Her opening statement was, “Please leave the Hovland dock alone.
“We are a group of young people who grew up in the Hovland area. We went to local schools, and many of us now work at local businesses. We chose to stay here instead of leave, like so many of our peers. We are writing to you today because we are concerned that what the county thinks is “preserving the past” may happen at the expense of harming the future. We would like you to think about that before you destroy the things that make us love this place and call it home.
“We only know the Hovland dock as a beautiful, lonely, broken relic. We love it as it is. We swim off it, have bonfires, meet up with friends, walk our dogs, eat lunch, enjoy the peace, and sun ourselves on the broken end when we get those lucky rare hot days. We stop to watch the moon come up, and run down there as fast as we can when we hear there are northern lights. When we were young it was our “safe space,” and it still is for the younger kids, where you rarely meet up with anyone you don’t know but where you often run into community members and old friends.
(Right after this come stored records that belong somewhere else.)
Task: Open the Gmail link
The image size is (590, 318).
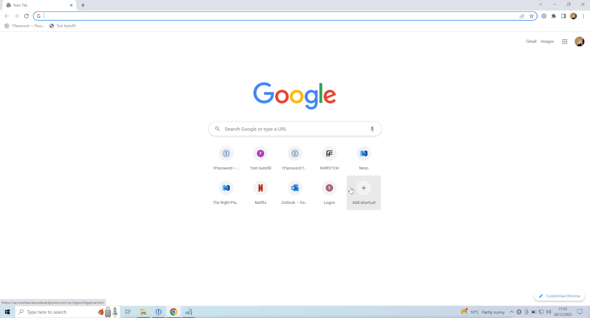Action: [531, 41]
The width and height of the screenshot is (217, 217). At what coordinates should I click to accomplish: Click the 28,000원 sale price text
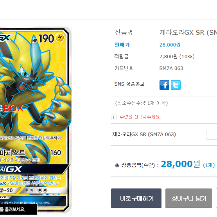coord(170,45)
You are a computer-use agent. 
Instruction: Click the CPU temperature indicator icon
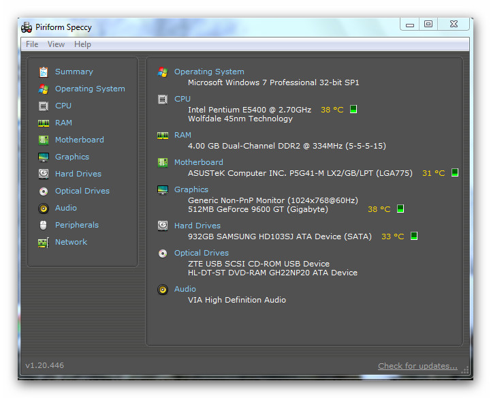(353, 110)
“The dock has been broken since the storm of 1995, so most of us only know it that way. No boat has docked there for almost 90 years! We even love the broken end. It gives us a way into the water and a safe way out. It is dark, it is quiet, and it is one of the loveliest places we can even imagine. It is one of the hearts of our community, and we are grateful for it.
“As far as we know, nobody has ever been hurt on the dock, and nobody has ever asked for anything to be changed. We understand that it is deteriorating and that it is unsafe to drive on. Although the county could have used local rocks to block off the dock and could have consulted with the community first, the boulders they put there make sure that only pedestrian traffic is allowed. That seems to take care of any worries the county has about the danger.
“However, every year lately we are being approached with plans to ‘improve the dock for the community.’ First, it was to build a rest stop, which we objected to and which is impossible because of traffic issues. Now there are a series of meetings to get us to agree to rehabilitation, trails, historical markers, and unspecified other developments and improvements.
“We don’t understand why we are now being told that “doing nothing isn’t an option,” or why we keep having to go to meetings to ask that our tax dollars not be wasted on something we don’t want and which would hurt our community. We are also concerned that, given the neglect, the dock has suffered, whether there would be money to maintain it after spending up to a million dollars to “fix” it.
“We are fine with stabilizing it, so it doesn’t deteriorate further (or not — and let it continue to decay in dignity), even though it seems like there are lots of better ways to spend that kind of money. But—we are very opposed to anything that changes the character of the dock as it is now. And we very much object to anything that makes it more attractive to tourists. We work serving tourists and welcome all who stumble upon our lovely spot, but we need a place to escape to at the end of the day that belongs to us.
“As the hopeful future of Hovland, we ask whoever has authority to make these decisions to think about us and take our feelings seriously. We grew up here. This is our home. The Hovland dock is our history. We hope it will last forever and be our children’s history, too. But if it doesn’t last forever, that’s ok too. We love it and respect it, and none of us who live here and use it every day want you to change a thing. We humbly but strongly request that you leave it alone, and let our community continue to enjoy it in peace.”
A roomful of green cards went up when Cedar finished speaking.
Kerr noted that there was no budget for these Hovland dock meetings. She said she was gathering information on her time and at meetings end, she offered a link to “the survey that will help determine whether this project has majority support and will move forward or not be pursued any further at this time by Cook County.”
Kerr added two questions to the survey form from the information she gathered at the town hall. The survey, which ends December 31, is: www.surveymonkey.com/r/SR7KNZD.